● Task goal
Please copy the rows starting at the line that contains "Screen dimensions: 403x276" and ending at the line that contains "click(285, 217)", requests included, and multiply every click coordinate in the answers by 0.85, rounding to whole numbers with halves going up. Keep all other numbers as they are, including any in the requests.

-------

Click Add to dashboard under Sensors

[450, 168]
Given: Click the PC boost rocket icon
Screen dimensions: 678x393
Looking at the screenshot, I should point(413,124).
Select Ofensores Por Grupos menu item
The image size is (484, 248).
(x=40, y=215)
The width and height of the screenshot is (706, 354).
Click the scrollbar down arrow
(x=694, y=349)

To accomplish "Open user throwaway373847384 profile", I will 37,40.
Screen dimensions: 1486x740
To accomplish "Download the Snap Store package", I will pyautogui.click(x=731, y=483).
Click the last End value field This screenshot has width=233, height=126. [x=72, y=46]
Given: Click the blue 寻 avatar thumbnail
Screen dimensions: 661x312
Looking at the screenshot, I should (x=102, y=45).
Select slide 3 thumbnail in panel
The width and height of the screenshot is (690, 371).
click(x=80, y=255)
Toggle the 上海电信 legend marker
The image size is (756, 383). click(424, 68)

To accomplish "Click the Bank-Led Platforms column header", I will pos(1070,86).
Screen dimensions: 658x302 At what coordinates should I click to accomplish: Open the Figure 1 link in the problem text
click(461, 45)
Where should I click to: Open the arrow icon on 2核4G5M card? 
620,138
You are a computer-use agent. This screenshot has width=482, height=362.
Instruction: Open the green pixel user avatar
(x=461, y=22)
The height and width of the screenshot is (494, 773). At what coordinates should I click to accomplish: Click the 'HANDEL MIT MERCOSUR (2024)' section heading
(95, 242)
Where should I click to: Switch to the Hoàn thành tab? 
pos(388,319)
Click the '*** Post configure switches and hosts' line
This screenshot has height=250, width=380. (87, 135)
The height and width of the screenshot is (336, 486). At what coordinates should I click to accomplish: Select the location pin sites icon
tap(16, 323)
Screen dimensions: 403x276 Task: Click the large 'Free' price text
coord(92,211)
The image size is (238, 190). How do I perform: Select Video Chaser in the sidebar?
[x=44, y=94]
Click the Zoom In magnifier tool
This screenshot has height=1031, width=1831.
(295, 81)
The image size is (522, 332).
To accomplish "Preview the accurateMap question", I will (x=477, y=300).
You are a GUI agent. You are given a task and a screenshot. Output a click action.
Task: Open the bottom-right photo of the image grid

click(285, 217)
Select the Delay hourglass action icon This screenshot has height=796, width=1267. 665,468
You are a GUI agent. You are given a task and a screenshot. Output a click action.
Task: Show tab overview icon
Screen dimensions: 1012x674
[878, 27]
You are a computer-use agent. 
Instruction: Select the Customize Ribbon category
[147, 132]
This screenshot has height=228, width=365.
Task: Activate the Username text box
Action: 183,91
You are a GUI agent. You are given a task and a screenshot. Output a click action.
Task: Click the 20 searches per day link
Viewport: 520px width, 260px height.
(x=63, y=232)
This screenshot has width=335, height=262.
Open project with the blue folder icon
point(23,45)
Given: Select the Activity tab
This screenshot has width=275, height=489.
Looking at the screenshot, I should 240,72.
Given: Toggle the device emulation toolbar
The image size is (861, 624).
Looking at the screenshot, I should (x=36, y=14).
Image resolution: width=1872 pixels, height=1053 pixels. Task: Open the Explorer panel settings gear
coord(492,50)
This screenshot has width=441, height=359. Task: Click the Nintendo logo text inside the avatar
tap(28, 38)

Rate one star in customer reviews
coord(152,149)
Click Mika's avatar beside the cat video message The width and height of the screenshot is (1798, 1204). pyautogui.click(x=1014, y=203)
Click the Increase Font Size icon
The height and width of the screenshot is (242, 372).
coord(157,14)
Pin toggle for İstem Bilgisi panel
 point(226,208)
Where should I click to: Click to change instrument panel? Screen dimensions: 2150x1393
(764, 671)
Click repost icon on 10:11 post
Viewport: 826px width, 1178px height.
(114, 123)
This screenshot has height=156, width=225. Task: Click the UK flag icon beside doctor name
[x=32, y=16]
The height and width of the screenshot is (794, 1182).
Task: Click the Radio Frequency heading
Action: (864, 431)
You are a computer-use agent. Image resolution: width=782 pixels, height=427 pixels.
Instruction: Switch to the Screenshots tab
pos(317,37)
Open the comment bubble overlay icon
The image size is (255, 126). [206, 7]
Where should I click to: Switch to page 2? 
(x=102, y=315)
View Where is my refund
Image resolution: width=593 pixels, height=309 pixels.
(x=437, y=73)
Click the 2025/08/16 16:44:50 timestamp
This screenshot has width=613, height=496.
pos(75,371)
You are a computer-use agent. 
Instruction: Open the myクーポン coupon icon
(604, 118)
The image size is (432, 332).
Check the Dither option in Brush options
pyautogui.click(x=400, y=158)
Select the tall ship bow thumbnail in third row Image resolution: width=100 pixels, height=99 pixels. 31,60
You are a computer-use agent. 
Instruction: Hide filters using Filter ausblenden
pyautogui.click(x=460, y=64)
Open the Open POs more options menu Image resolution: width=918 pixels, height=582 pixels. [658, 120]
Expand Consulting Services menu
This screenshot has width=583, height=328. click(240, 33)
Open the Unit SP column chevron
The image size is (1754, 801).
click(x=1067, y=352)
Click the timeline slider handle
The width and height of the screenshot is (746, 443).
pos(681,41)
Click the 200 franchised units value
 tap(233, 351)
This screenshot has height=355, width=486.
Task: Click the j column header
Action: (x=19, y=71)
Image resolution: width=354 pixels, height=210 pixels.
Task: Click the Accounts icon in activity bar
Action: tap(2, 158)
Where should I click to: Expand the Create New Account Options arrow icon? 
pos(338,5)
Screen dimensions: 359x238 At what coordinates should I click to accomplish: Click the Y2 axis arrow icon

-------

● Task response
Screen dimensions: 403x276 Task: Click the large 'Free' price text
coord(78,179)
The image size is (238, 190). How do I perform: Select Video Chaser in the sidebar?
[x=37, y=80]
Click the Zoom In magnifier tool
This screenshot has height=1031, width=1831.
(251, 69)
The image size is (522, 332).
To accomplish "Preview the accurateMap question", I will (x=405, y=255).
You are a GUI agent. You are given a task and a screenshot. Output a click action.
Task: Open the bottom-right photo of the image grid

click(242, 184)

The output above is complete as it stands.